• _What is needed_
Give back each line below verbatim.

===== Listed records

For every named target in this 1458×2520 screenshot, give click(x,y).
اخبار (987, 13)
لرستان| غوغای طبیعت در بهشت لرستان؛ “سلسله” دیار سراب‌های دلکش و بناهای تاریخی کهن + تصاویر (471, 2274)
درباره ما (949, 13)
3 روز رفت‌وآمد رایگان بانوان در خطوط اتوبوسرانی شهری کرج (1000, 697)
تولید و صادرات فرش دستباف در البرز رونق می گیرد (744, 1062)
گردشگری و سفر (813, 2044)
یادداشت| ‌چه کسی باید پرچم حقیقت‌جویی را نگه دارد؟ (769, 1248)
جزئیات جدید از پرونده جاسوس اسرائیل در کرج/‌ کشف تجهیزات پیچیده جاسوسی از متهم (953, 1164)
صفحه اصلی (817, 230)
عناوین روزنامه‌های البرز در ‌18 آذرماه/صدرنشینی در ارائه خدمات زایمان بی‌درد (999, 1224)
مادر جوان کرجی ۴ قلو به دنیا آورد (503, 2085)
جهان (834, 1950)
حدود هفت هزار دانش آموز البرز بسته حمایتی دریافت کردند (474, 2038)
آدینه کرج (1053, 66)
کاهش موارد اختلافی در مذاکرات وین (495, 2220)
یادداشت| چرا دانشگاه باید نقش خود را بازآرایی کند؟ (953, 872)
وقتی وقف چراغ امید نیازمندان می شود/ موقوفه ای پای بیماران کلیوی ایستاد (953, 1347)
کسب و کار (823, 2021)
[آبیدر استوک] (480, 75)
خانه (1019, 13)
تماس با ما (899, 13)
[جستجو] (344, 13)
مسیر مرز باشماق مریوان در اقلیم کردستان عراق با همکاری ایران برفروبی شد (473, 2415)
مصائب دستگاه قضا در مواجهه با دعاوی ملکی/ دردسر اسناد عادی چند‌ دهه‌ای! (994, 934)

==========

• _Completed task_
For every named target in this 1458×2520 screenshot, give click(x,y).
اخبار (987, 13)
لرستان| غوغای طبیعت در بهشت لرستان؛ “سلسله” دیار سراب‌های دلکش و بناهای تاریخی کهن + تصاویر (471, 2274)
درباره ما (949, 13)
3 روز رفت‌وآمد رایگان بانوان در خطوط اتوبوسرانی شهری کرج (1000, 697)
تولید و صادرات فرش دستباف در البرز رونق می گیرد (744, 1062)
گردشگری و سفر (813, 2044)
یادداشت| ‌چه کسی باید پرچم حقیقت‌جویی را نگه دارد؟ (769, 1248)
جزئیات جدید از پرونده جاسوس اسرائیل در کرج/‌ کشف تجهیزات پیچیده جاسوسی از متهم (953, 1164)
صفحه اصلی (817, 230)
عناوین روزنامه‌های البرز در ‌18 آذرماه/صدرنشینی در ارائه خدمات زایمان بی‌درد (999, 1224)
مادر جوان کرجی ۴ قلو به دنیا آورد (503, 2085)
جهان (834, 1950)
حدود هفت هزار دانش آموز البرز بسته حمایتی دریافت کردند (474, 2038)
آدینه کرج (1053, 66)
کاهش موارد اختلافی در مذاکرات وین (495, 2220)
یادداشت| چرا دانشگاه باید نقش خود را بازآرایی کند؟ (953, 872)
وقتی وقف چراغ امید نیازمندان می شود/ موقوفه ای پای بیماران کلیوی ایستاد (953, 1347)
کسب و کار (823, 2021)
[آبیدر استوک] (480, 75)
خانه (1019, 13)
تماس با ما (899, 13)
[جستجو] (344, 13)
مسیر مرز باشماق مریوان در اقلیم کردستان عراق با همکاری ایران برفروبی شد (473, 2415)
مصائب دستگاه قضا در مواجهه با دعاوی ملکی/ دردسر اسناد عادی چند‌ دهه‌ای! (994, 934)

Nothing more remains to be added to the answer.